Château travaillait à présent aux ongles de ses annulaires, méticuleusement.

— Et ceci ? coupa Adamsberg en lui montrant le dessin du signe. L'avez-vous déjà vu ? Il est présent sur le lieu des trois assassinats.

— Jamais, dit Château en secouant la tête. C'est censé représenter quoi ?

— On se le demande. À votre idée ? Dans le contexte ?

— Dans le contexte ? dit Château en frottant son crâne chauve.

— Oui. Dans votre contexte.

— La guillotine ? proposa Château, un peu comme un élève hésitant sur l'estrade. Mais laquelle ? Celle d'avant ? Ou celle d'après ? Des guillotines mélangées ? Cela n'aurait pas de sens commun.

— C'est vrai, dit Adamsberg.

Qui enfonça ses mains dans ses poches. Lui non plus ne voyait pas comment pister un homme parmi quelque sept cents membres anonymes et grimés. Une nouvelle masse d'algues se formait à son horizon, plus tentaculaire encore que celle qui l'obsédait la veille, mais s'y agglomérant, et fusionnant indécemment.

— Vous dites qu'on peut assister à vos séances comme « membres occasionnels ».

— Oui, trois fois par an.

— Ce soir, par exemple, dit Adamsberg.

— Qui ? Vous trois ? demanda Château, surpris, lâchant son outil.

— Pourquoi pas ?

— Mais qu'espérez-vous y glaner ?

— Une impression, dit Adamsberg en haussant les épaules.

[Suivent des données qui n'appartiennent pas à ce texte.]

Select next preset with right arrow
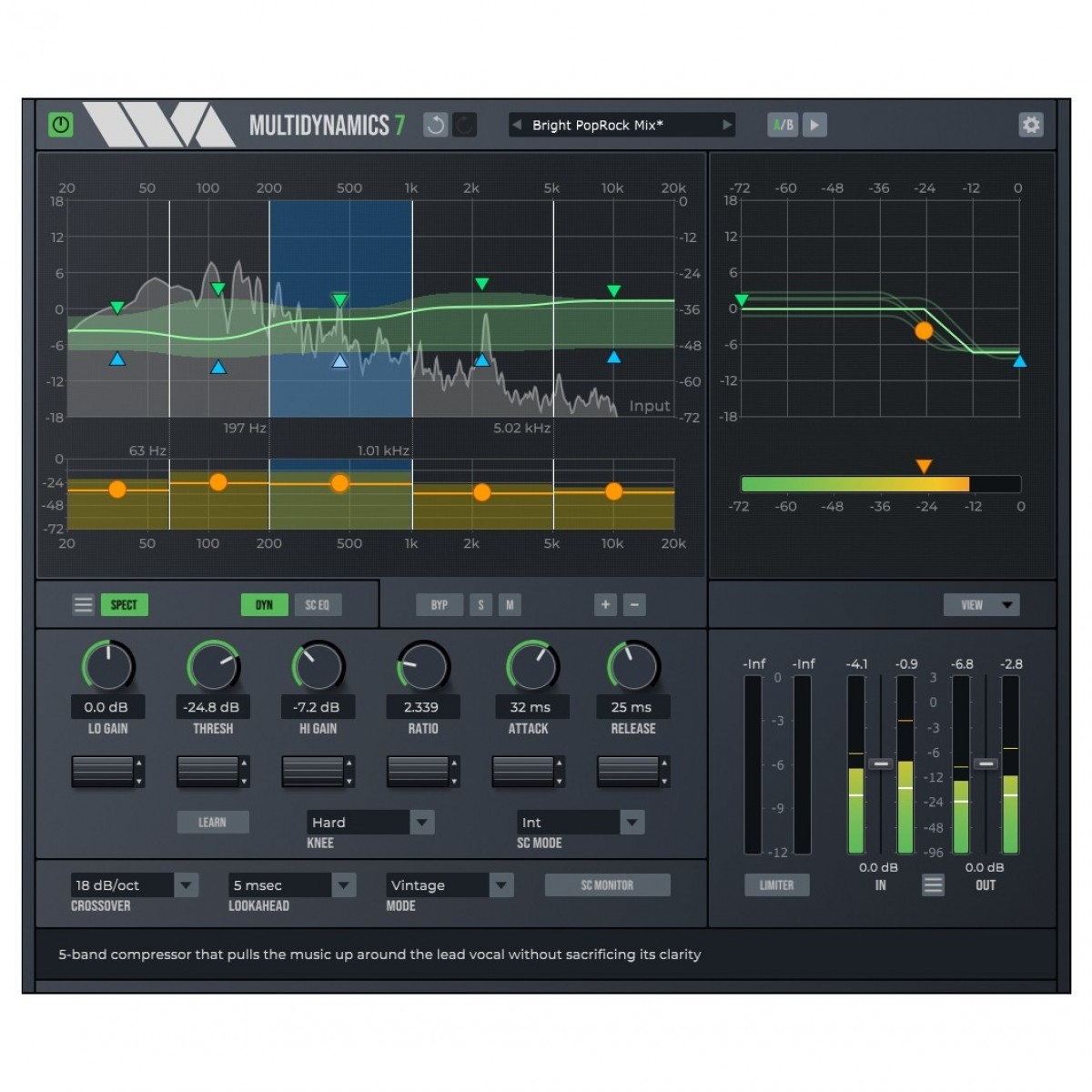1092x1092 pixels. (727, 125)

— C'est une séance importante, ce soir. Il s'agit du discours fleuve du 5 février 1794, du 17 pluviôse, an II. Qui sera écourté, je vous rassure.

— J'aimerais voir cela, dit Danglard.

— À votre convenance. Présentez-vous à 19 heures devant la porte arrière du bâtiment, au n° 17. Je vous ferai avoir costumes et perruques. Si cela ne vous importune pas. En habit ordinaire, ma foi, vous seriez relégué à l'arrière ou aux tribunes, et vous ne verriez rien.

— Votre Robespierre, dit Adamsberg, pourquoi ne pouvez-vous pas le remplacer ?

Château se tut, pensif et contrarié.

— Messieurs, vous comprendrez ce soir, dit-il.